§ DATASET
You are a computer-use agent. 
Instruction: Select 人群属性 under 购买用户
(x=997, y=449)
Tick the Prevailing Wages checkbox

...

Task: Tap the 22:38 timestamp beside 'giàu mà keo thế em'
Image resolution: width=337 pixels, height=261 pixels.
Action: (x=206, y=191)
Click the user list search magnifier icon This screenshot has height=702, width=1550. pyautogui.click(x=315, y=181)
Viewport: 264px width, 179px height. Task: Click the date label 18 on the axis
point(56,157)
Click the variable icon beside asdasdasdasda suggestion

§ EXERCISE REQUIREMENTS
Among the records above, a stretch begins at the line containing "You are a computer-use agent." and ends at the line containing "Tick the Prevailing Wages checkbox". Restate that stretch word for word, and nothing else.

§ ANSWER AREA
You are a computer-use agent. 
Instruction: Select 人群属性 under 购买用户
(x=997, y=449)
Tick the Prevailing Wages checkbox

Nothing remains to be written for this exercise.